◆ Tarefas
[1] Segundo o trecho da página, quem foi escolhido junto com Moreira Lima como emissário ao marechal Isidoro Dias Lopes?
[2] Indique se cada afirmação concorda com o trecho da página e justifique com as palavras do trecho: (a) Moreira Lima amarrava a funda com barbante e até com arame. (b) Com a vitória da Revolução, Moreira Lima pediu vantagens para si e para os seus. (c) Moreira Lima encontrou abrigo em S. Miguel Paulista.

◆ Trecho da página
▬▬▬

Moreira Lima conseguiu destacar-se entre milhares de companheiros valorosos, alguns dos quais felizmente aqui se encontram. Além dos intensos sofrimentos que todos suportavam, padecia ele o martírio de uma hérnia estrangulada, que o atormentava. Não encontrando nos sertões uma funda para substituir a sua, toda rôta e despedaçada, amarrava-a com barbante e até com arame o que lhe causava ferimentos dolorosos nas longas marchas que éramos obrigados a fazer. Muitas vezes, a pé. Tudo suportava com resignação, sem gemidos ou queixas. Nunca o ouvimos pronunciar uma palavra de desanimo ou desilusão.
Quando fui gravemente ferido no combate de Campo Alegre, em Goiás, a 27 de agosto de 1926, ao me transportarem, golfando sangue, para as linhas da retaguarda, tive ocasião de contemplar e mais uma vez admirar, sua inquebrantável energia, combatendo de peito aberto, à frente do contingente que comandava. Foi esse seu comportamento. Até que quando precisamos de dois oficiais de reconhecido valor, para, do centro do país, atravessando as linhas adversárias, atingir o estrangeiro, como emissário ao marechal Isidoro Dias Lopes, sobre ele e Djalma Dutra recaiu a escolha. Cumprindo a missão, arrastando todos os perigos e sacrifícios, foi e regressou ao seio da “Coluna Revolucionária”. Eram desta estatura os homens da Revolução.
Encontrou-nos no regresso já a pique de transpor as linhas bolivianas, inteiramente esgotados os recursos de que dispúnhamos esgotado igualmente a resistência física de nossos soldados.
Lourenço Moreira Lima voltou ao Brasil onde continuou pregando os ideais revolucionários.


Quando em outubro de 1930, combatíamos no Paraná, Lourenço Moreira Lima apresentou-se-me novamente disposto a expor a própria vida pela causa que abraçara.
Com a vitória da Revolução, nada pediu para si e para os seus. Continuou sua modesta existência na vida civil preconizando a necessidade da execução dos postulados revolucionários.
Como a vitória não satisfazia seus anseios, envolveu-se em novas conspirações, tendo em vista a liberdade e o bem estar do povo. Foi então perseguido tenazmente pela polícia da revolução – que ele tanto ajudara a vencer.
Nos últimos dias da sua atribulada existência, minado pelas modéstias, revelou verdadeiro estoicismo e rara firmeza de caráter.
Impossibilitado de continuar na luta, forçado a ocultar-se e no anonimato, amparado por companheiros fiéis, agravaram-se os seus padecimentos, na tosca tapera da chácara de Octavio Enmes, em S. Miguel Paulista, onde encontrara abrigo.

▬▬▬

◆ Dados registrados
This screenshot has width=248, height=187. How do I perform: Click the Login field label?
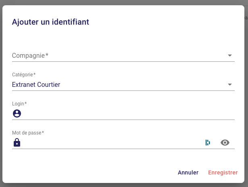pos(19,104)
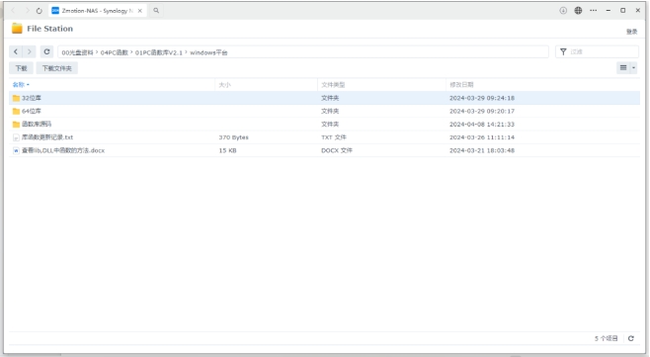The image size is (650, 357).
Task: Click the 下载 download button
Action: point(21,68)
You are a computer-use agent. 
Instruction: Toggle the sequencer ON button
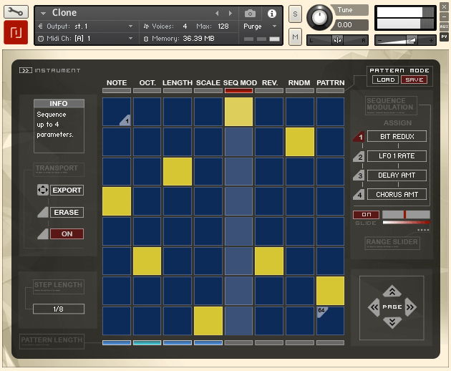pos(67,233)
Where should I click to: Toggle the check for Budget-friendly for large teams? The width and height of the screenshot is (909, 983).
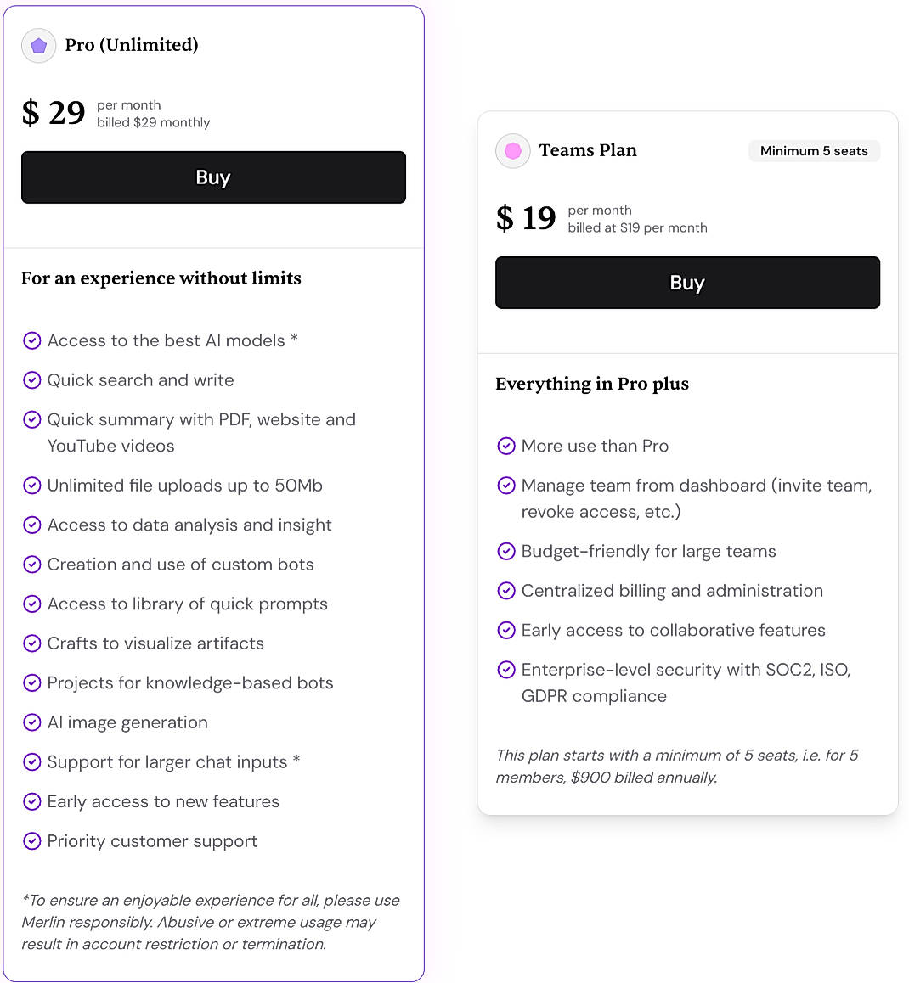[506, 551]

▬▬▬

◆ Respostas por tarefa
[1] Djalma Dutra.

[2]
(a) Sim: "amarrava-a com barbante e até com arame".
(b) Não: "nada pediu para si e para os seus".
(c) Sim: "em S. Miguel Paulista, onde encontrara abrigo".